You could call me a ‘Dummy Mummy’ (though I really wouldn’t mind if you called me a ‘Yummy Mummy’ instead) but, if you read The Soother Saga – Part I you would know how the soother aka dummy has had been an integral part of Little Man’s life till very recently. Hence making me an expert (in my opinion) on dummies and how to wean toddlers off them.

The tips below are tried-and-tested by mums and childcare experts, and I’m happy to say that some worked on Little Man too.

1. Go cold turkey
Some bad habits are best broken what I call the ‘fast and furious’ way. Like a band-aid. Just strip it off, bear the initial bout of pain, and then its over. However, this is easier said than done and in the case of weaning your toddler off the soother, I’d say decide upon this method depending on a) the personality of your toddler (if he is resilient/ stubborn then going cold turkey might not work) and b) the level of addiction to the soother. You know your child best so do what your gut tells you.


2) Cut off the tip
Chop off the tip of the dummy so that toddler won’t get the same feeling of comfort when sucking on it. The next day, chop off a little more, and keep at it till toddler can’t keep the dummy in his mouth anymore. He will get irritated and will leave it himself.
To make toddler understand what is happening, you could tell him beforehand that since he is now a big boy, his paci is becoming too small for him, and that it will soon fall off.
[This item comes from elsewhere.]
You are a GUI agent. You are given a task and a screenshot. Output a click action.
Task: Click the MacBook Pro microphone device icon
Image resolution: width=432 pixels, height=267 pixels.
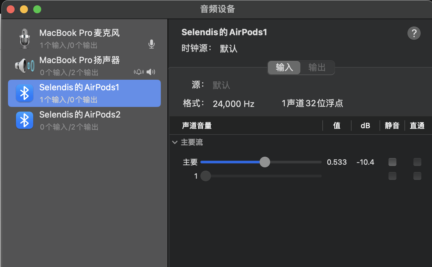24,38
It worked a charm on Little Man.

3) Make it taste horrible
This trick works if you want to gradually wean toddler off the dummy. Dip it in vinegar or salt when you don’t want toddler to take it. Again, to make him understand why his dummy is suddenly tasting horrible, tell him it is getting dirty now and must be put/thrown away. (I did this when Little Man used to ask for it during playtime; and told him that during awake time it becomes dirty and is only meant for bedtime).

4) The Soother Fairy
This trick works well with older toddlers, who are able to understand the concept of a soother fairy (like a tooth fairy). Decide on a date and make toddler leave his dummy under his pillow for the soother fairy to take away, gifting him with something he really wants as a reward.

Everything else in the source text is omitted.